LIE: “She helped force out a friendly regime in Egypt and replace it with the radical Muslim Brotherhood.”
FACT CHECK: According to the New York Times, “Secretary of State Hillary Rodham Clinton warned on Sunday that removing President Hosni Mubarak of Egypt too hastily could threaten the country’s transition to democracy.”
LIE: Hillary Clinton’s foreign policy has “unleashed ISIS across the world.”
FACT CHECK: Politifact looked at a similar claim Jeb Bush made and rated it “Mostly False.”
LIE: “To cover-up her corrupt dealings, Hillary Clinton illegally stashed her State Department emails on a private server.”

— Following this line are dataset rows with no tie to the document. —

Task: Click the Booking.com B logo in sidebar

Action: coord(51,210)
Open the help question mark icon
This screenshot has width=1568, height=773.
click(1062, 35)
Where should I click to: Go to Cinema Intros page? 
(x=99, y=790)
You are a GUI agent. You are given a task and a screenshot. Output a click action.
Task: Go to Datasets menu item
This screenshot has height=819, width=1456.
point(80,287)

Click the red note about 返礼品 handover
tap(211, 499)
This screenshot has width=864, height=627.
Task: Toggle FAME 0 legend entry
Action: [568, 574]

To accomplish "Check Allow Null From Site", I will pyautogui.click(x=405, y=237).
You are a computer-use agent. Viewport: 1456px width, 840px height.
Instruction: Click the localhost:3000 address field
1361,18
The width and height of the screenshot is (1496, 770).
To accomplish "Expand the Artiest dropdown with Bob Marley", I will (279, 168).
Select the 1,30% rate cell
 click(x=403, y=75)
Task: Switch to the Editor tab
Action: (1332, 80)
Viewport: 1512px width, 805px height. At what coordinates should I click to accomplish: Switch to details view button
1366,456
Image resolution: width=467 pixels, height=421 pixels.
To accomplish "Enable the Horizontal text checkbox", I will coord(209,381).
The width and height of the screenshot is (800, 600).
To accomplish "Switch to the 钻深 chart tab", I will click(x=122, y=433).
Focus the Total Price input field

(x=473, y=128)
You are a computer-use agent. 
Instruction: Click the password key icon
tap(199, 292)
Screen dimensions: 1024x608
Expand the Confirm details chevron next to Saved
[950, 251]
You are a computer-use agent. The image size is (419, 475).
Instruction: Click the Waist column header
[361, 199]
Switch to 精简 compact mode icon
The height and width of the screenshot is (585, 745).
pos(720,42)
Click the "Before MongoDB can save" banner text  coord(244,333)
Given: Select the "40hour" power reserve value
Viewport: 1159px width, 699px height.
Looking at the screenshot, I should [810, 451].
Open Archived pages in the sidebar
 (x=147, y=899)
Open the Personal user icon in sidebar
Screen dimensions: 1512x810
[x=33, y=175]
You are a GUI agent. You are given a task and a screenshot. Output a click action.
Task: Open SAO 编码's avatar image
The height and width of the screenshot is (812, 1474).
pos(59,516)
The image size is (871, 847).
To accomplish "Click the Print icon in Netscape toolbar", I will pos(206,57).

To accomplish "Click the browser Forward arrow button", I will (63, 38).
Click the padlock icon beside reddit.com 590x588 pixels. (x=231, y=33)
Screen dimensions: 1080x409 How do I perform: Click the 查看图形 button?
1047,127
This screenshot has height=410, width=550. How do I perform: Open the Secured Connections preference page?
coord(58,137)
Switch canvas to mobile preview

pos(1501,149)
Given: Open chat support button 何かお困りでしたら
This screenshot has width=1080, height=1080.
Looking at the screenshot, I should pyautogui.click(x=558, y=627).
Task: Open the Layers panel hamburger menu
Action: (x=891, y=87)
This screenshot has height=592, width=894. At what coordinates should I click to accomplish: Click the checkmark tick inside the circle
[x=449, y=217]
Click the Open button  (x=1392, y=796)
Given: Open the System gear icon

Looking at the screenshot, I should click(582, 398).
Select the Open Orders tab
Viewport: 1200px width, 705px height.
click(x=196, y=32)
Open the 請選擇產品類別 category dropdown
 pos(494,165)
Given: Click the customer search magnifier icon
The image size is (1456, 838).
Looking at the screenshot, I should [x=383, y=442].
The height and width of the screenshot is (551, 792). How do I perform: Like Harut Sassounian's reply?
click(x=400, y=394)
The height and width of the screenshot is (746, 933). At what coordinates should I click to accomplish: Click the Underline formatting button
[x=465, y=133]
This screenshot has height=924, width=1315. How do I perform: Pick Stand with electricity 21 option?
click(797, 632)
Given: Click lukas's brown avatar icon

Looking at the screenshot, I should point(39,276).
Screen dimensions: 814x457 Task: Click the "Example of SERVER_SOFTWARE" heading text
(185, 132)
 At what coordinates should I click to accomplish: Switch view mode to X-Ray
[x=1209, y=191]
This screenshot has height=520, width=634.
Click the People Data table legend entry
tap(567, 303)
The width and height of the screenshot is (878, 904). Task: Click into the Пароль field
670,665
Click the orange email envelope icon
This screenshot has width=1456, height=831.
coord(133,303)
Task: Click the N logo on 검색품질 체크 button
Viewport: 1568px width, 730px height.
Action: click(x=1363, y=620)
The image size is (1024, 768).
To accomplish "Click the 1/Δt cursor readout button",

FACT CHECK: Independent experts like Steven Aftergood of the Federation of American Scientists have said there was no criminal aspect to her use of a private email server. Additionally the Wall Street Journal reported that federal officials do not expect criminal charges to be filed as part of the Justice Department’s ongoing review of the private email system.
LIE: “Her server was easily hacked by foreign governments – perhaps even by her financial backers in Communist China – putting all of America in danger.”
FACT CHECK: The New York Times reported that security logs show no evidence of foreign hacking.
LIE: “Hillary Clinton appointed a top donor to a national security board with top secret access – even though he had no national security credentials.”
FACT CHECK: Contrary to Trump’s claim, the appointee in question actually serves on the Board of Directors of the American Security Project, the Foreign Policy Program Leadership Committee at the Brookings Institution, and on the Chicago Council on Global Affairs. Brigadier General Stephen A. Cheney, a member of the national security board to which Fernando was appointed, said Fernando’s “expertise in cyber-security is a great asset to our national security.” Brookings executive vice president and former U.S. ambassador to Israel Martin Indyk said of Fernando: “I’ve always valued his foreign policy insights.”